**Supplied data**
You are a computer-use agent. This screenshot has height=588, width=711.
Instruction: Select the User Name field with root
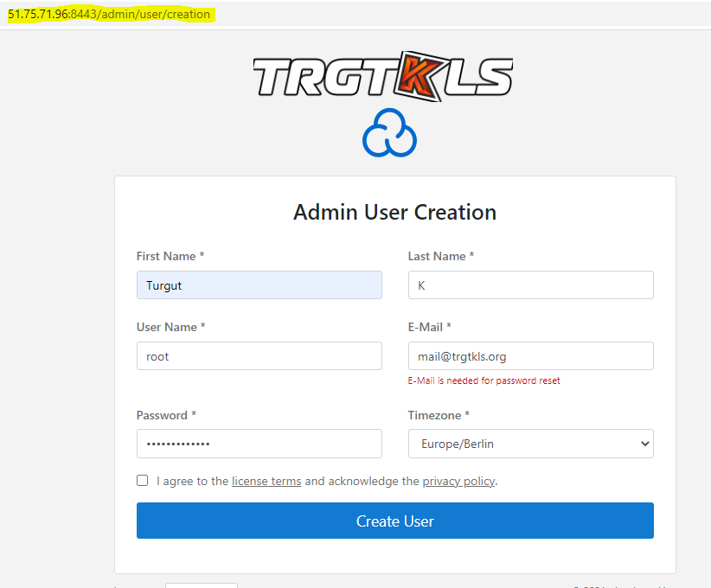pos(259,356)
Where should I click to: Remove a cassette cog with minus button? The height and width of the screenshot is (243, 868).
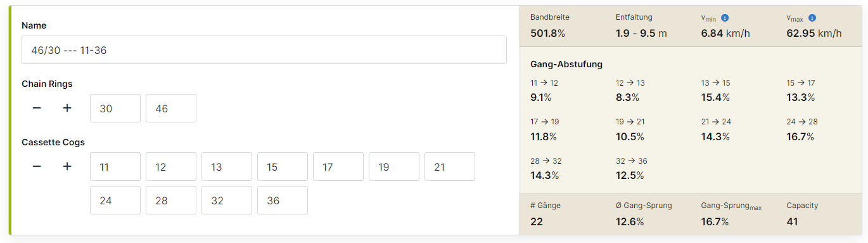[37, 166]
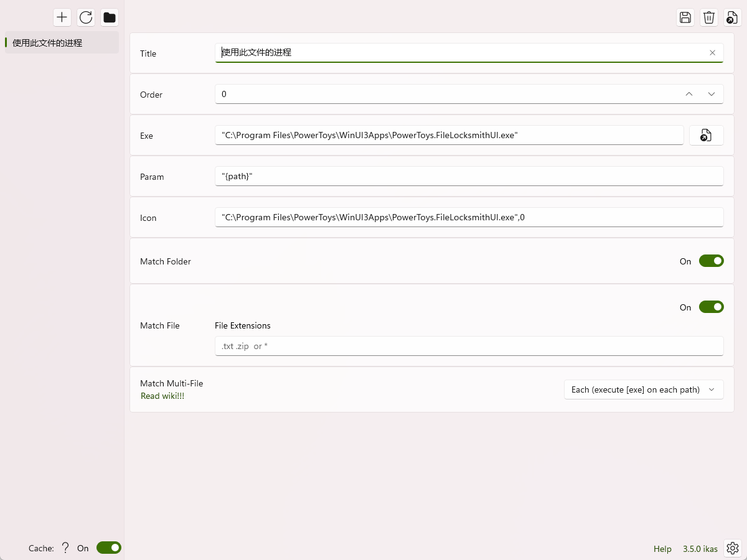Open settings via the gear icon
747x560 pixels.
(x=732, y=548)
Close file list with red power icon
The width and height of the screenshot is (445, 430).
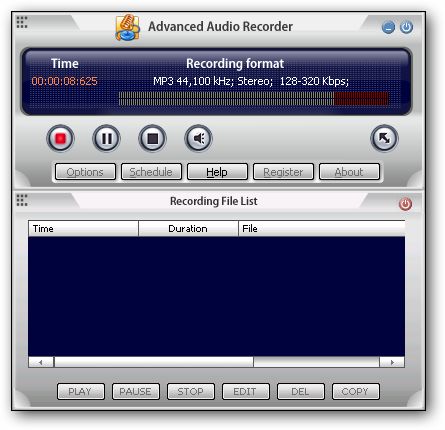tap(405, 204)
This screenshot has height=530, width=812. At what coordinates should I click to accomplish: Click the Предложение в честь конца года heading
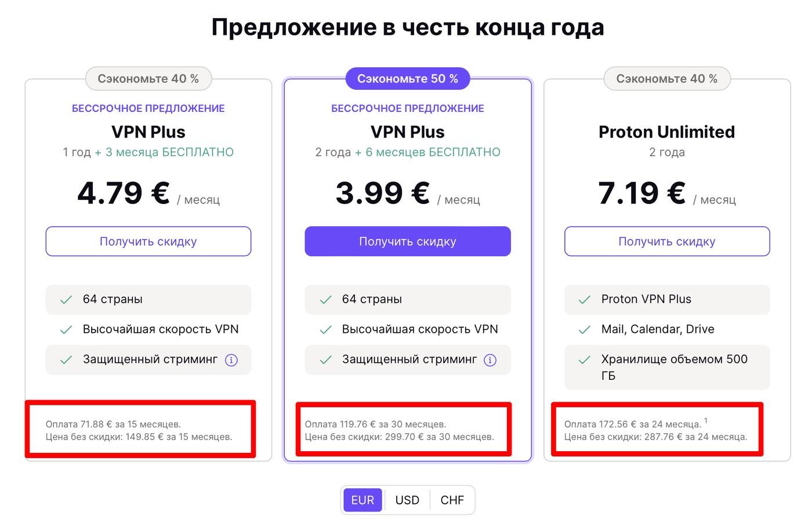point(408,27)
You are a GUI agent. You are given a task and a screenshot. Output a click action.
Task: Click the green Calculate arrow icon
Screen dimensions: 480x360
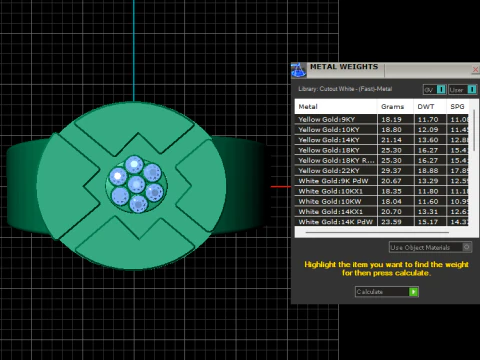[x=413, y=292]
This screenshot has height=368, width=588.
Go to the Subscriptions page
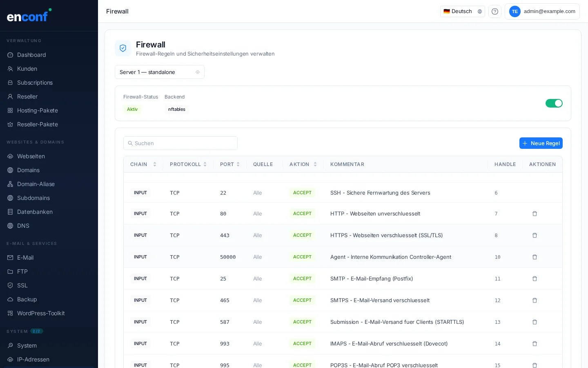pos(35,83)
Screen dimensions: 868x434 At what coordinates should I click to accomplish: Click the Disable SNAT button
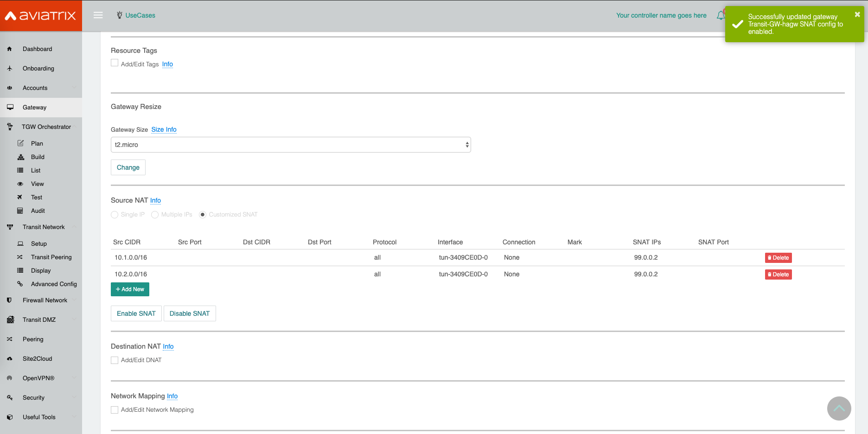190,313
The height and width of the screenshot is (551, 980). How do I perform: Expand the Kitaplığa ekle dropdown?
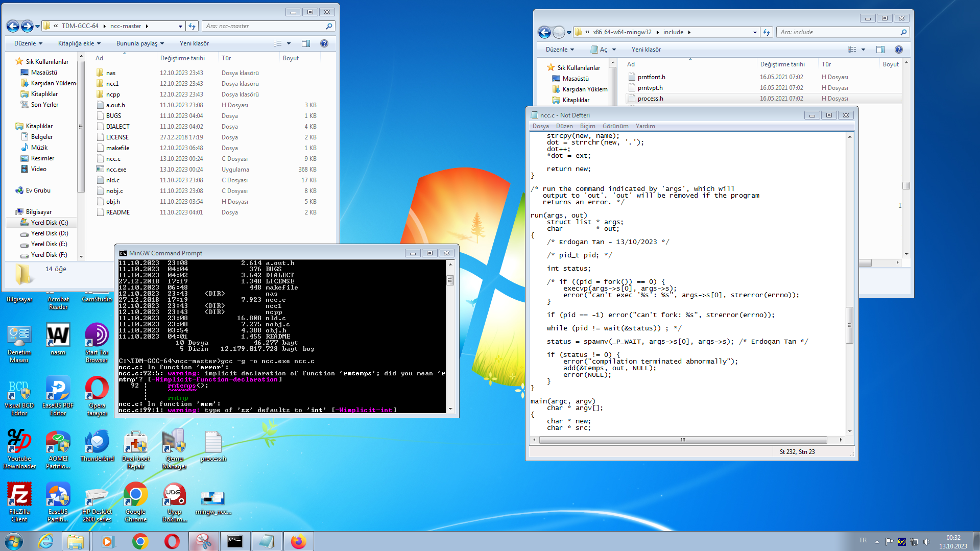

**Directions**
Report how many lines of the entries include the word "agent", and let the number stand alone.

**Solved exercise**
2